The feelings of horror and rapture collide at high speeds when viewing Lauren Marx’s work. The St. Louis-based artist creates beautiful vignettes that speak to the cycle of life. Rather than a cleaned-up, Disneyfied verson of nature, her paintings give us raw depictions of birth and death. Influenced my scientific illustrations and the Baroque period alike, Marx’s maximalist mixed-media works present these cyclical phenomena in visually appealing ways, often fusing the chaotic elements of nature into stylized compositions with an emphasis on design. Marx’s solo show, “American Wilderness,” opens at Roq La Rue Gallery in Seattle on May 7.
Painter Dean Reynolds likens himself to a magician. “The work is about the act of painting a window to a world of fantasy, of the surreal, of inner experience,” he writes in his artist statement. “The images hint to me to make them into a drawing or painting and then I work to make them into reality.” On May 2 at Parlor Gallery in Asbury Park, New Jersey, Reynolds will present a new series of surreal, candy-colored paintings for his latest solo show. The female protagonists in his work explore sunshine-yellow landscapes that seem to belong to another dimension. We follow these goddess-like characters into scenes rife with incongruous imagery and symbolism.
One of South Korea’s eminent realist painters, Kwang-Ho Lee’s “Touch” series brings out the tactile qualities of exotic cacti. The desert plants blossom in oblong shapes in Lee’s large-scale works, inviting viewers to examine their thorns, fluff, and smooth skin. Some coiled and others upright and phallic-looking, each plant takes on its own personality. Lee’s paintings are easy to mistake for photographs at a first glance, but his stylized compositions take his work beyond straightforward documentation.
Sean Newport is a San Francisco-based artist and woodworker who creates geometric, wall-mounted sculptures. Newport’s work is meant to trick the mind into seeing flat, graphic imagery before comprehending its true, three-dimensional shape. Influenced by op-art and bold, abstract forms, his sculptures attempt to test our perceived notions of reality.
Seamus Conley’s paintings feature contemplative dreamers staring out into masterfully painted vistas of thick clouds and fog. We catch them at their most private moments of contemplation, alone in the night. While his past work has focused on characters of various ages and genders, the paintings in his latest solo show, “Catch My Fade,” depict mostly young boys escaping into the darkness. The spaces they inhabit are far removed from civilization and more closely resemble the landscapes of dreams than any real-life locales. “Catch My Fade” opens at San Francisco’s Andrea Schwartz Gallery on April 29.
Filipino artist Gromyko Semper paints elaborate scenes with many magical realism elements. His detailed works are flat and often resemble illustrations, evoking a mixture of pre-Raphaelite paintings and Japanese anime.

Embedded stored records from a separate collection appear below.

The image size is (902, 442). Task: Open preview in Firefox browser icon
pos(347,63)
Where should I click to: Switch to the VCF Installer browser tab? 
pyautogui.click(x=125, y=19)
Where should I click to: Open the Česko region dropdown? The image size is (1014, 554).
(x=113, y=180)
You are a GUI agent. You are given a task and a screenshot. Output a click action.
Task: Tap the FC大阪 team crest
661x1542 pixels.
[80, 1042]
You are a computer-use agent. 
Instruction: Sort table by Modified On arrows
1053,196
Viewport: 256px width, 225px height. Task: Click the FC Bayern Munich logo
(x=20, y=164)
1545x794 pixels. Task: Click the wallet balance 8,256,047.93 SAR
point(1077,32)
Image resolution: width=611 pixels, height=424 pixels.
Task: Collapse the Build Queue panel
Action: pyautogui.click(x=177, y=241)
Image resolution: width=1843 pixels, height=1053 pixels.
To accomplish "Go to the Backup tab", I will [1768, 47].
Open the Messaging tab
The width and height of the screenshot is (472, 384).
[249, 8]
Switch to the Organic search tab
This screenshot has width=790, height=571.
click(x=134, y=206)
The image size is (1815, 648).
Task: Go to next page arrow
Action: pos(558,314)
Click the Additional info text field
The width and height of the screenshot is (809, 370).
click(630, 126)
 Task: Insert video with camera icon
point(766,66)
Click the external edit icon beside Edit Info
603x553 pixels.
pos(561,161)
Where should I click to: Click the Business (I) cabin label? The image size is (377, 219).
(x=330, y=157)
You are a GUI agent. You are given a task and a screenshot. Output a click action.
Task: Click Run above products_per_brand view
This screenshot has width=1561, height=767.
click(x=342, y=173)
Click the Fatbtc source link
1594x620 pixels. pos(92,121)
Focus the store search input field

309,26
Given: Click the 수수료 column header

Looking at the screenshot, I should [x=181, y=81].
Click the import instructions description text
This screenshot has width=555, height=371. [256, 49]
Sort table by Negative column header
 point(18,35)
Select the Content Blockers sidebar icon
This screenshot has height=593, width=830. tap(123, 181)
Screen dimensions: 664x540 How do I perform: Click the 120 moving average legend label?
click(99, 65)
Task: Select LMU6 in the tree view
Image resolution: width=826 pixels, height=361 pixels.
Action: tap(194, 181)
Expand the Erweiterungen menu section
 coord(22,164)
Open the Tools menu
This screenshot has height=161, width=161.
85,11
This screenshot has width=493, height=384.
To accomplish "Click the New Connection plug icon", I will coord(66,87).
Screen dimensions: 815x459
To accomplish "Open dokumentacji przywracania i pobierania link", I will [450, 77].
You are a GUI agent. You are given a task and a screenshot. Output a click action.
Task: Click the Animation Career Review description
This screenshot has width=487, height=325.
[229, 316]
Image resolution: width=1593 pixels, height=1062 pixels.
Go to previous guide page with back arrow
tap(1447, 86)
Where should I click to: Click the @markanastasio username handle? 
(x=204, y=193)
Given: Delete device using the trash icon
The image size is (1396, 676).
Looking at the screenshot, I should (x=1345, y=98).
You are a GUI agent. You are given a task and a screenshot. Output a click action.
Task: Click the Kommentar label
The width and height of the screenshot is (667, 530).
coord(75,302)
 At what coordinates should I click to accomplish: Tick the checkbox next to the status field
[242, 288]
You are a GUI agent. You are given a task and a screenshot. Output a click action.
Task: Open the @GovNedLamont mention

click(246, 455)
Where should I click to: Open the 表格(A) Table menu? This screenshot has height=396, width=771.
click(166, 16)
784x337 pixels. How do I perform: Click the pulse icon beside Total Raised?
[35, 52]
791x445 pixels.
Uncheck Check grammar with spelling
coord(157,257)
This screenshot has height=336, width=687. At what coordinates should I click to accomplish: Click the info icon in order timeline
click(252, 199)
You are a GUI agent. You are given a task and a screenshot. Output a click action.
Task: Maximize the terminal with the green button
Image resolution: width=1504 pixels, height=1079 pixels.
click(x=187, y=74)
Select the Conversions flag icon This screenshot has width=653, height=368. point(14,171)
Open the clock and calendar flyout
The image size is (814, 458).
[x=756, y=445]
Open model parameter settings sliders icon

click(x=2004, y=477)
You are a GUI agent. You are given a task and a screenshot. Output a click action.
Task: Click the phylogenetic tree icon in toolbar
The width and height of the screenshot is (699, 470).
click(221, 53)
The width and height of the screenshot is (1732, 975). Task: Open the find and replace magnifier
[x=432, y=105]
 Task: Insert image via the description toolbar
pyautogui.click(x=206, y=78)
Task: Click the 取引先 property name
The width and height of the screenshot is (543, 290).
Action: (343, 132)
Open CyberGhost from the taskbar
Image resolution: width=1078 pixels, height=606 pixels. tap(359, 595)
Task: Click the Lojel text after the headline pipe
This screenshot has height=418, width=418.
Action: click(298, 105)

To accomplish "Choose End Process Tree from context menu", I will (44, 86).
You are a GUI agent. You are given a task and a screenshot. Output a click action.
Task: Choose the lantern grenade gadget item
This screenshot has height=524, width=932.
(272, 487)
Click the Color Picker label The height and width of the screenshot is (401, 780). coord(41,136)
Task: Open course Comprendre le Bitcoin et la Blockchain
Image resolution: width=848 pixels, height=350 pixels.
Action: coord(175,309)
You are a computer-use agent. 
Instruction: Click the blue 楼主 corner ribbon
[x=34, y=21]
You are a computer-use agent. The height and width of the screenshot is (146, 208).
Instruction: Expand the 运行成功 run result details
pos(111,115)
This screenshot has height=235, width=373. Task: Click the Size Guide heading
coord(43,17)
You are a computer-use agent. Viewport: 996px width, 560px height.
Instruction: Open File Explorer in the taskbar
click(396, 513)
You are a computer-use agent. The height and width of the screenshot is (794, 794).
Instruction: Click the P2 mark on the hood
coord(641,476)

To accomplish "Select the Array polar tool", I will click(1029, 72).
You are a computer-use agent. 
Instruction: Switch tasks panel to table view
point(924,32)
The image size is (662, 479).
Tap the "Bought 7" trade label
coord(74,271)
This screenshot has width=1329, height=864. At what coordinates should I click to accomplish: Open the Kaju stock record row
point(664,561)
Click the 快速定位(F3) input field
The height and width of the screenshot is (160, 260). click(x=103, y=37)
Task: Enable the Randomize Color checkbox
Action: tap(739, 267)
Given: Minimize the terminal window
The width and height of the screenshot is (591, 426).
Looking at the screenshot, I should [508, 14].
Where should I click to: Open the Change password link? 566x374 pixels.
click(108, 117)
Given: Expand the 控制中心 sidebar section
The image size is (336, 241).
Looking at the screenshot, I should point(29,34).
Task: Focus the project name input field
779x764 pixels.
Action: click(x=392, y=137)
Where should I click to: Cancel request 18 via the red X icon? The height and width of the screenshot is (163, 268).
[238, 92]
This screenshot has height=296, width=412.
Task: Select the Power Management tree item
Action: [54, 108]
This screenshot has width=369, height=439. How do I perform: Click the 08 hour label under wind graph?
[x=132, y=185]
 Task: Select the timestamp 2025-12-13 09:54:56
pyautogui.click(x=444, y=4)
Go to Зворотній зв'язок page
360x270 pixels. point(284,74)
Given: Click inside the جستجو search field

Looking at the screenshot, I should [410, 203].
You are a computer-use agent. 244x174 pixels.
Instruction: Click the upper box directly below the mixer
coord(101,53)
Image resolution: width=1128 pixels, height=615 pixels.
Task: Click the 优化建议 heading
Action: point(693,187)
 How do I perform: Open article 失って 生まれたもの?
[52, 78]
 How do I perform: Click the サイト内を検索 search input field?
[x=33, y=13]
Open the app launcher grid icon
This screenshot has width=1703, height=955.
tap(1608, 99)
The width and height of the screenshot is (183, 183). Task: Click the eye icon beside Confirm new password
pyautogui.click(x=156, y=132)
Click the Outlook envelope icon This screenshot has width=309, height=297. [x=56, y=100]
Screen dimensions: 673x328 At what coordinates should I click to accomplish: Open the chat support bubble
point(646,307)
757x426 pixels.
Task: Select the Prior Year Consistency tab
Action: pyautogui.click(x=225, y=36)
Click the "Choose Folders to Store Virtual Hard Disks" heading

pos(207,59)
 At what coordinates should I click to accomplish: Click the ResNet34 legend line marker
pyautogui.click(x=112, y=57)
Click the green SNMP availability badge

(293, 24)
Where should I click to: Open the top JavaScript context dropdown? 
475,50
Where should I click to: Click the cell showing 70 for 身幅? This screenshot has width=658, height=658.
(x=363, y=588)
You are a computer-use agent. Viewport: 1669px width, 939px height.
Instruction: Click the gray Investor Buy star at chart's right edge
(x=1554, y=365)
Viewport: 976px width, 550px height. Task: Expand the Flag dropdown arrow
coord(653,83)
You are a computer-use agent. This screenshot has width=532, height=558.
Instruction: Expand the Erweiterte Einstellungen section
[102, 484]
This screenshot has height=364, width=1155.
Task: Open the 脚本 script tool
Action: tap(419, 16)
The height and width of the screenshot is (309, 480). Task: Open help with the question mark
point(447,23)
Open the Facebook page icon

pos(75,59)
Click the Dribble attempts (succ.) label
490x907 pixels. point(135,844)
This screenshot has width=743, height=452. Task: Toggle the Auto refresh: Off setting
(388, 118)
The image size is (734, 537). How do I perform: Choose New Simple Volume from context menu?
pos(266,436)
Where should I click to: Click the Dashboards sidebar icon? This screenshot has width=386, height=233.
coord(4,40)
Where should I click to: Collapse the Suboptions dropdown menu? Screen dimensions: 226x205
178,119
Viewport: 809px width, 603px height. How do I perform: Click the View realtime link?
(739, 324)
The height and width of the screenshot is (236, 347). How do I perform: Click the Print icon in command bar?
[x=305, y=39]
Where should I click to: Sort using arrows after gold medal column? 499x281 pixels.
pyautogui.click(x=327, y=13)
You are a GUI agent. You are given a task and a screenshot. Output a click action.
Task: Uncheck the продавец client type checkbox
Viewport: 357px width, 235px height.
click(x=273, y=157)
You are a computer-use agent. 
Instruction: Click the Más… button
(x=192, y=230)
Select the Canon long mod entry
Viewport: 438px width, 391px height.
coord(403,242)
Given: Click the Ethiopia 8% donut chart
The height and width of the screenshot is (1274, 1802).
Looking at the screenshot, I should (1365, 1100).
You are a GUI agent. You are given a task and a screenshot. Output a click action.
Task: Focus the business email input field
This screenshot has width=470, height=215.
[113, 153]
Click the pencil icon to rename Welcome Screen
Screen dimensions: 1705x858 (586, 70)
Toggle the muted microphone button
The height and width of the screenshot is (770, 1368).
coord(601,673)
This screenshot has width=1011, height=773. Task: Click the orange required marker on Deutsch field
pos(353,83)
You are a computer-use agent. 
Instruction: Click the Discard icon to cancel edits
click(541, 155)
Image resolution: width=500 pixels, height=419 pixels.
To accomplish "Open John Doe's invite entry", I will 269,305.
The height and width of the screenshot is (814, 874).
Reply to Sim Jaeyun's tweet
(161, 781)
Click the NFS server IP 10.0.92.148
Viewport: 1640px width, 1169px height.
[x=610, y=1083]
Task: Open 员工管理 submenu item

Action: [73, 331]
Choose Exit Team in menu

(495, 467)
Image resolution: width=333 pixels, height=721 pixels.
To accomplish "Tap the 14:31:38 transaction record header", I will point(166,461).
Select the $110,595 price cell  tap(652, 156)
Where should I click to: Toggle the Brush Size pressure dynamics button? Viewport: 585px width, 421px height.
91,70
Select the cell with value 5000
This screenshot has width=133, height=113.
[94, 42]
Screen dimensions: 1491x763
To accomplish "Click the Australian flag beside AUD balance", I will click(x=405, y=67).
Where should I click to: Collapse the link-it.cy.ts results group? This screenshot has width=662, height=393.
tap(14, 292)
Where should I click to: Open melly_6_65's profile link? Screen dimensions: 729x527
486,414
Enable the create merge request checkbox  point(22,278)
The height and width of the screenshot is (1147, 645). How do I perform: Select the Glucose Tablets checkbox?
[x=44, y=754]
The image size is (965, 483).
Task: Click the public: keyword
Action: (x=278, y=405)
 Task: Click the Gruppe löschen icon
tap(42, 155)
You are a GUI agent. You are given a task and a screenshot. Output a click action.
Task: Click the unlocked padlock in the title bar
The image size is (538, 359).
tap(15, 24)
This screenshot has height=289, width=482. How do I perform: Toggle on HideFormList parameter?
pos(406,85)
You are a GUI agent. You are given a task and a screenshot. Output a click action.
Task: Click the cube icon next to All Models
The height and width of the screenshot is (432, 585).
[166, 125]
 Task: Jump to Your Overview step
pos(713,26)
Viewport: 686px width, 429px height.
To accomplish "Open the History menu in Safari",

The artist just completed a series of paintings inspired by the philosophical concept of mythopoesis, a term that JRR Tolkein and scholar Joseph Campbell proliferated in the early 20th century. Mythopoesis refers to a work of art that creates its own mythology. With Semper’s paintings, that certainly seems to be the case, as he has developed an elaborate visual language that taps into themes like pleasure, mysticism, and death. Currently, Semper has a two-person show with Gilbert Semillano at Artspace @ Net Quad in Manila.